Some of the other Zooniverse projects have compared to simulated or synthetic data that was shown and classified on the site (so they knew what the right answer was for the synthetic data) or there was already a catalog of a portion of the data that could be used to compare to. It’s difficult to make a simulated HiRISE image with fans. As you’ve seen from the images, there is so much variation in color and texture of Mars and same with the the shapes, sizes, and even color of fans that this would be likely be impossible to get just right. So what about a previously made catalog of a small subset of the data we’re showing on Planet Four? There are so many blotches and fans that no one has attempted this on a large enough scale for us to fully compare the results from Planet Four to. Planet Four really is making the first map of these dark seasonal features in the HiRISE monitoring images of the Martian South Pole. The science team didn’t even know at launch exactly how frequently in the images you’re looking at on the site that you’ll see fans and blotches. You clicks are telling us the answer.

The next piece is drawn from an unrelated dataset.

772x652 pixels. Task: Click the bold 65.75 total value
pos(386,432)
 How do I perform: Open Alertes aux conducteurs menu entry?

Even if there was such a catalog of fans and blotches to compare to, it would be done in a different way (not done using the web interface we have for Planet Four) that likely has its own biases towards detection and non-detection of the seasonal features. So what do we do? Well, the science team can make our own ‘gold standard‘ dataset by classifying a small subset of the cutouts we showed for Season 2 and Season 3 (a few % of the entire Season 2 and Season 3 cutouts) in the interface and use those markings in the same way as a catalog. Candy, Anya, and Michael have stared at many many images of fans and blotches from HiRISE, and I had one of my graduate preliminary exam project on mapping the fans and blotches in images from a previous lower resolution camera (Mars Orbiter Camera – MOC). So we can argue that we should be able to identify fans and blotches reasonably well in the Planer Four images and use our markings to create a catalog which we are calling the gold standard dataset. Other Zooniverse projects, such as Snapshot Serengeti, have done something similar.

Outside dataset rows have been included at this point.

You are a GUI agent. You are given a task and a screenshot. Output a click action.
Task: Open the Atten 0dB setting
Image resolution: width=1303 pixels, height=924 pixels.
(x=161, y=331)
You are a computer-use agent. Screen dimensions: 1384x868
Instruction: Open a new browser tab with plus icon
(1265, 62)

Right now, we’re going through a mostly random selection of cutouts from Season 2 and Season 3, marking the fans and blotches we see with the same classification interface on the Planet Four website. To get a large enough sample of cutouts reviewed, we’re each mainly marking different cutouts than each other, but we do have a small amount of overlap for us to compare our results to each other and understand the differences. For example, I’ve looked at less images of HiRISE fans than the rest of the science team, that might make me more liberal with my markings than say Candy or Anya. The overlap should help us understand and calibrate for those kinds of effects between the different science team markings.

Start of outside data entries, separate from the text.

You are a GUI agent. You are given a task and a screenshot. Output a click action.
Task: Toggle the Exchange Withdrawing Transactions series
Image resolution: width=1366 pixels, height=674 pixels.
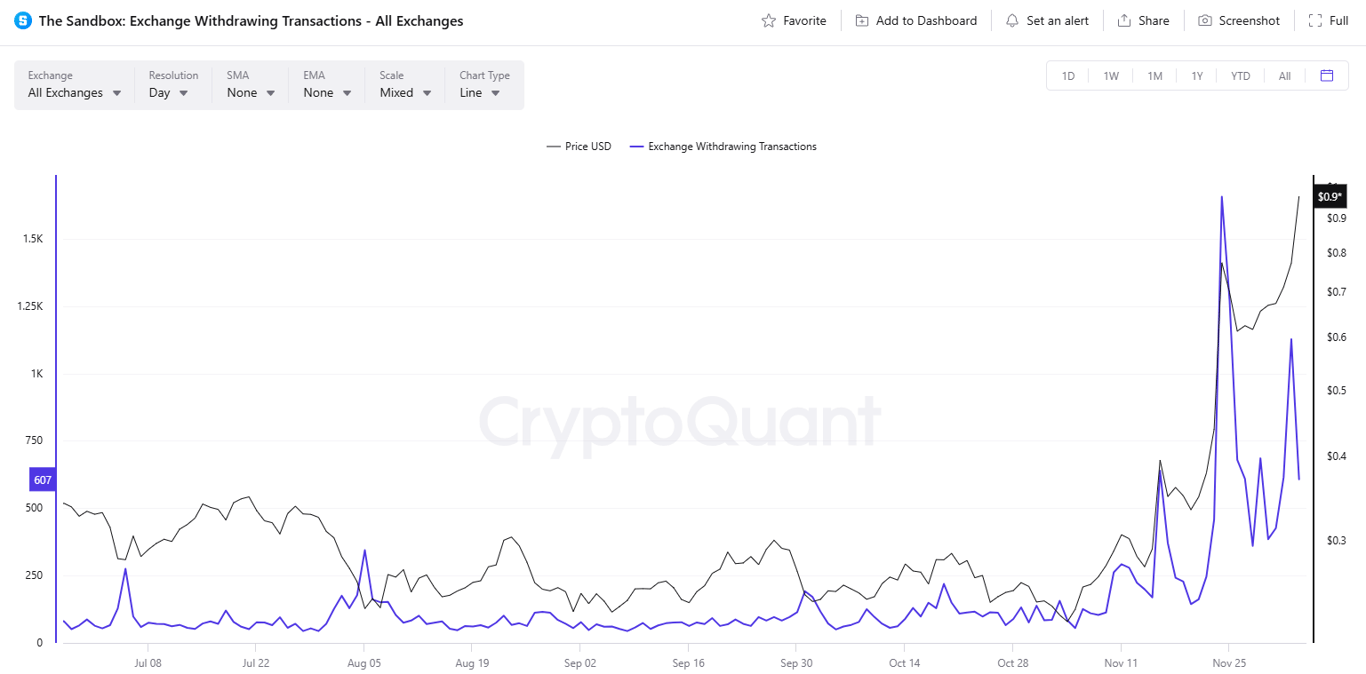click(x=723, y=146)
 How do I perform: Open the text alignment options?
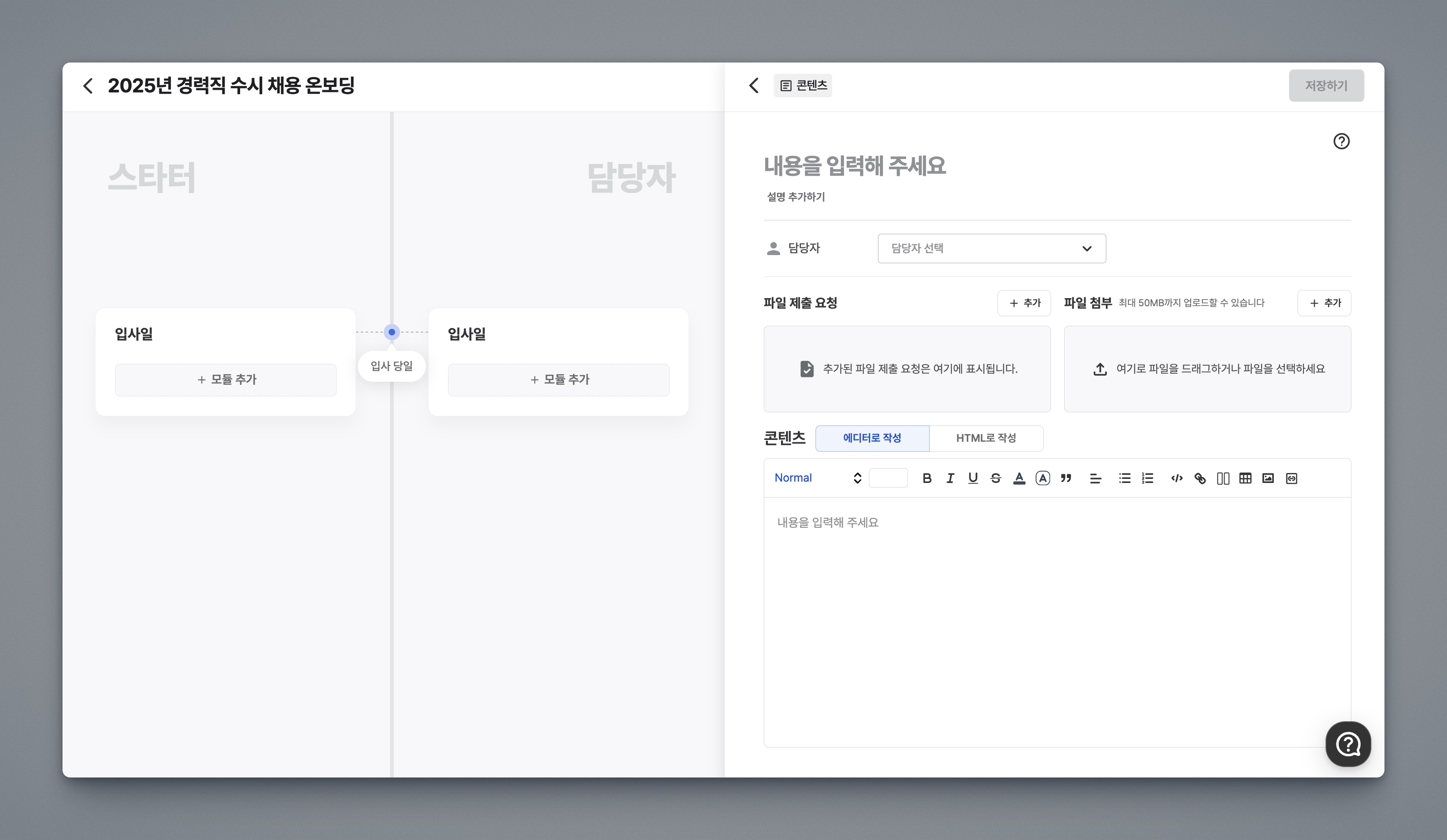[1095, 478]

It might seem like we’re testing you but we’re really testing the project. This gold standard dataset is going to help us explore and show how well Planet Four as a whole can identify the seasonal fans and blotches in the images from HiRISE. Without the analysis and comparison to the gold standard data, we would just have a catalog of fans and blotches on the surface. The comparison to the gold standard data is a really vital part of the project, and allows us to study how the Martian climate impacts the formation of the seasonal blotches and fans from Martian year to year and throughout a given season.